● **TASK DETAILS**: Can you rewrite the stretch of material from the line containing "You are a GUI" through the line containing "point(559,106)" as a numbered list, leaving out any blank lines?

● **DATA TO USE**:
□ □ □ □ □

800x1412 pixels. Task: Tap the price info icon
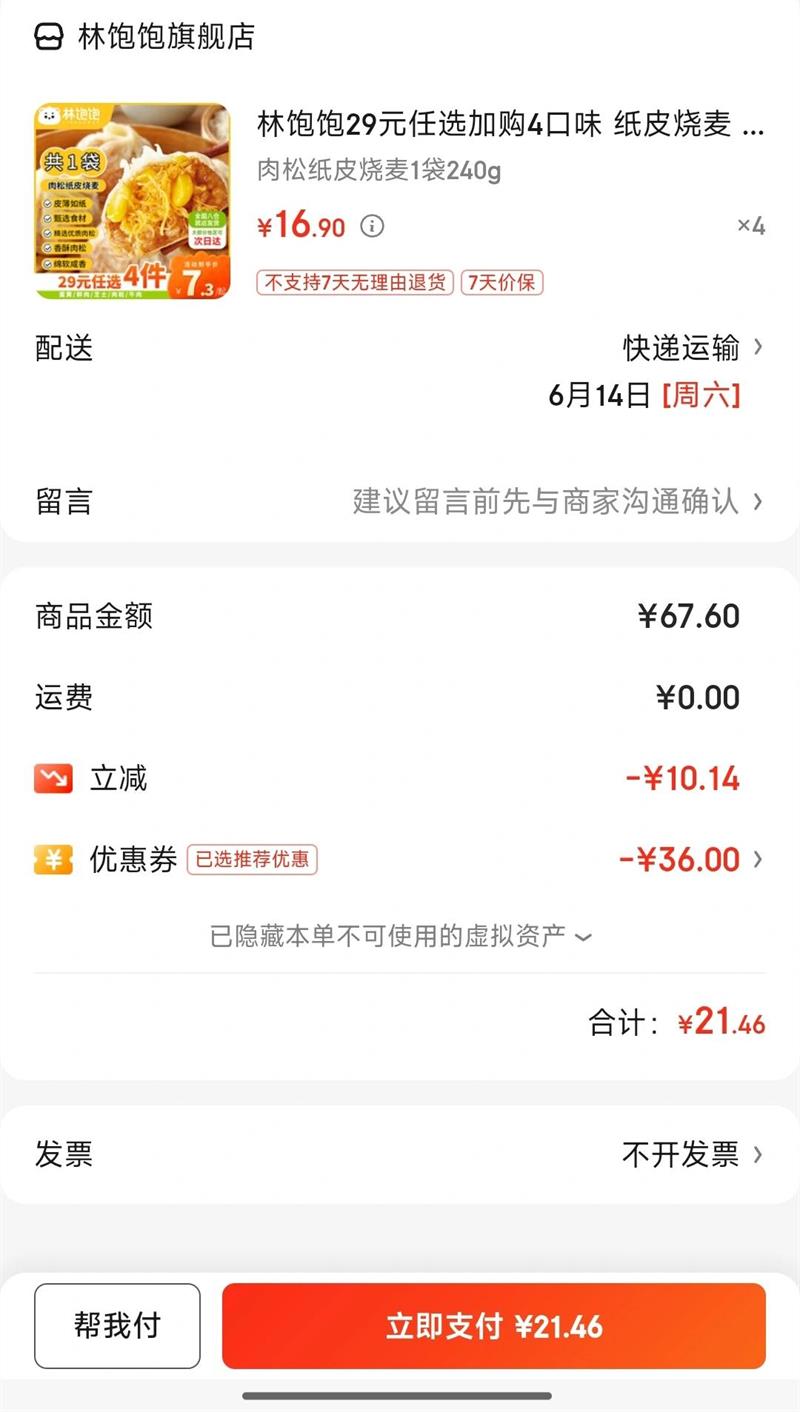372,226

□ □ □ □ □

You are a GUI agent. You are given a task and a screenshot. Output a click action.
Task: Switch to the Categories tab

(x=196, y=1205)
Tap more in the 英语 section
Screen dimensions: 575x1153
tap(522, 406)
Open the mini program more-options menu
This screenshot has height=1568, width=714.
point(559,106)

□ □ □ □ □

● **FINAL ANSWER**:
1. You are a GUI agent. You are given a task and a screenshot. Output a click action.
2. Task: Switch to the Categories tab
3. (x=196, y=1205)
4. Tap more in the 英语 section
5. Screen dimensions: 575x1153
6. tap(522, 406)
7. Open the mini program more-options menu
8. This screenshot has height=1568, width=714.
9. point(559,106)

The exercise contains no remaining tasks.